**Text excerpt:**
1.) Over 250,000 pages are marked in a similar fashion:
<HTML>
<HEAD>
<TITLE>Page Title</TITLE>
<META NAME="ROBOTS" CONTENT="NOARCHIVE">
<META HTTP-EQUIV="Reply-to" CONTENT="webmaster@example.com">
<META NAME="Description" CONTENT="Descriptive sentences">
<META NAME="Keywords" CONTENT="50 unique, site-specific words">
<META NAME="Copyright" CONTENT="Legally sufficient statement">
<META NAME="Author" Content="Name">
</HEAD>
2.) Approx. 200 pages are allowed to be crawled at all, and only by a select few majors. MSN's results total 193 (www.example.com) and 760 (example.com). Google's are 185 and 246; Yahoo's are 126 and 123.
3.) Fewer than 20 pages contain pre-HEAD #exec commands and/or intra-HEAD scripts. Depending on how the page was generated, some have an old <!DOCTYPE HTML PUBLIC "-//W3C//DTD HTML 3.2//EN"> line.
For example, two pages with Caches in MSN's SERPs are straight .html, and one has a bit of JavaScript also appearing on five or so other pages. Both have the old DOCTYPE. Both have been in existence and infrequently tweaked for at least five years. Neither are rewritten-from nor redirected-to any other pages.
4.) One of the pages is allowed (not Disallowed) in robots.txt. The other is explicitly Disallowed by directory:
User-agent: msnbot
(snipped)
Disallow: /dirX
...BUT...
5.) Further clicking through MSN's SERPs shows the scope of the problem is significantly larger, and more erratic, than first thought.
On "Page 13..."
9 entries total (one with a full description; see P.S.)
4 Cached
3 Disallowed
On "Page 17 ..."
10 entries total (none with a full description)
0 Cached
7 Disallowed
I can't go any further than "Page 20..."
3 entries total (none with a full description)
0 Cached
3 Disallowed
6.) It's almost as if MSN spidered a lot of pages/posts over time, and never removes currently Disallowed files Because msnbot/msnbot-media simply doesn't crawl the Disallowed pages, and hasn't for two years or more.
HTH
.
P.S.
FWIW, some of MSN's results for all of the SERPs either show the META Title plus details and the page URL, OR the site URL as the 'title' and the page URL. For example:
Page Title
DMOZ description OR META "Description" snip + first line(s) = ~28 words
http://www.example.com
www.example.com
http://www.example.com/dir/filename.html
Go figure.

**Material supplied:**
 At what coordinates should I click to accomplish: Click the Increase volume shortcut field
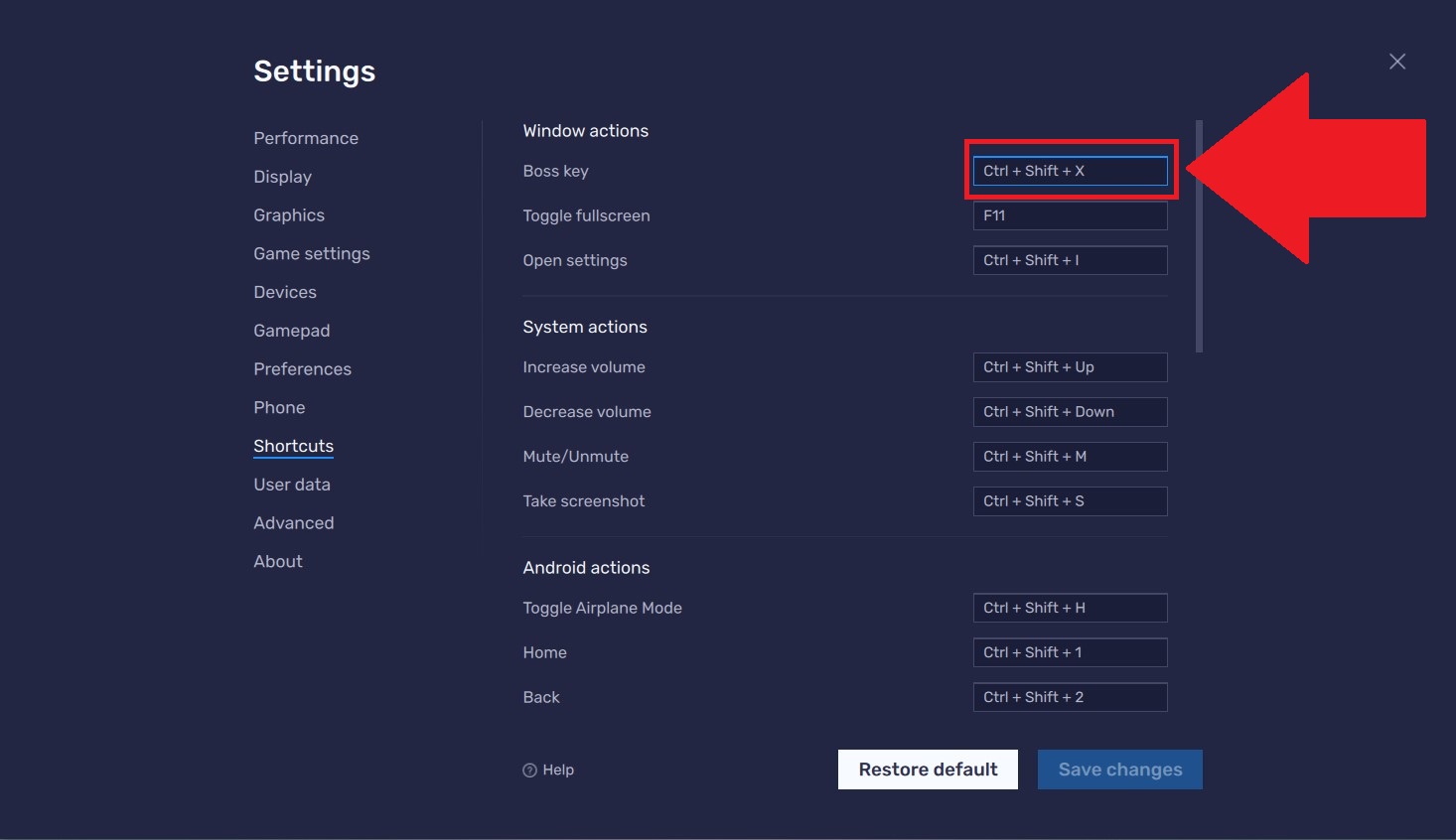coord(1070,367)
---
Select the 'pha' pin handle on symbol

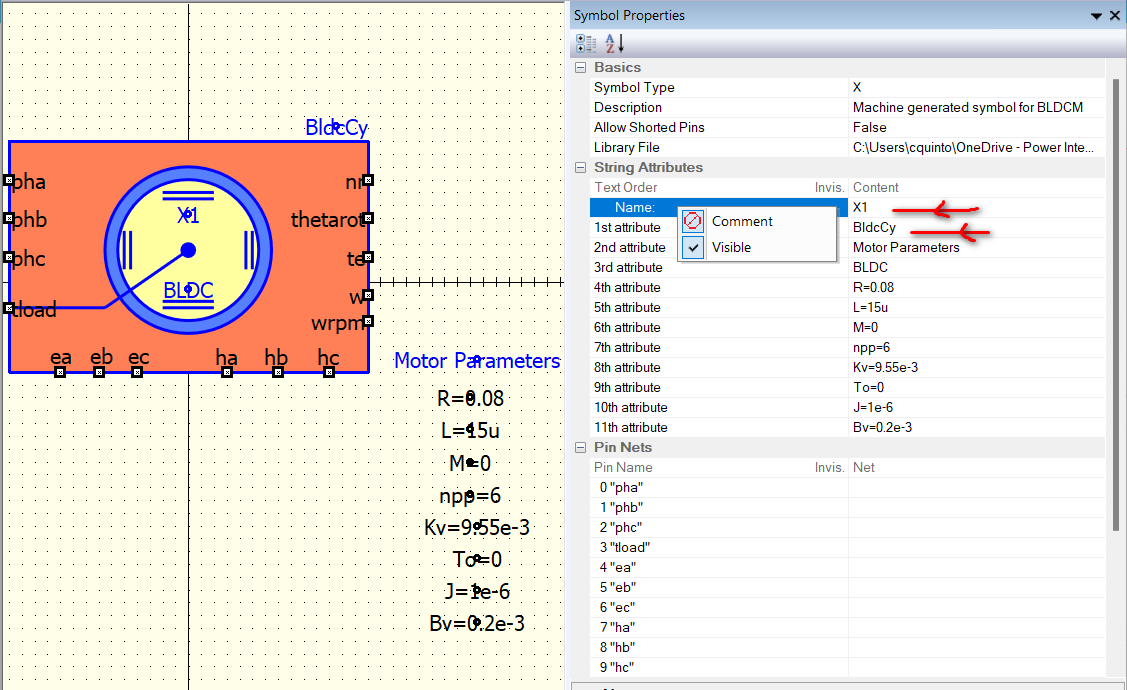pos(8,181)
---
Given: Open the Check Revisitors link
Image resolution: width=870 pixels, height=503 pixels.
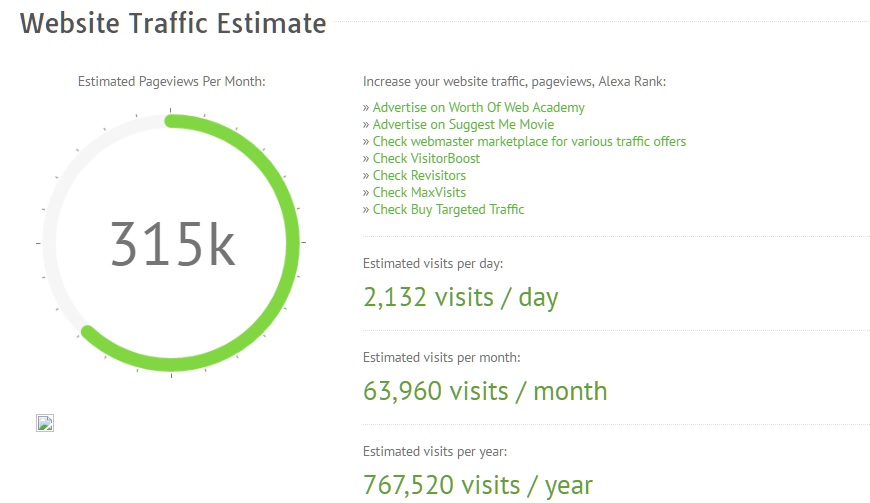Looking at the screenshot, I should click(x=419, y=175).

**Parts of the exercise:**
a: Decide whether each statement agrees with the post about MSN's search results: (i) Google's results total 185 and 246; (ii) only about 20 pages may be crawled at all; (iii) both pages with Caches in MSN's SERPs have the old DOCTYPE. For each, answer yes or no and quote the deciding words of the post.
b: Please transcribe the stretch of the post about MSN's search results from "4.) One of the" through "than first thought.".

**Answers by task:**
a:
(i) Yes: "Google's are 185 and 246"
(ii) No: "Approx. 200 pages are allowed to be crawled at all"
(iii) Yes: "Both have the old DOCTYPE."

b:
4.) One of the pages is allowed (not Disallowed) in robots.txt. The other is explicitly Disallowed by directory:
User-agent: msnbot
(snipped)
Disallow: /dirX
...BUT...
5.) Further clicking through MSN's SERPs shows the scope of the problem is significantly larger, and more erratic, than first thought.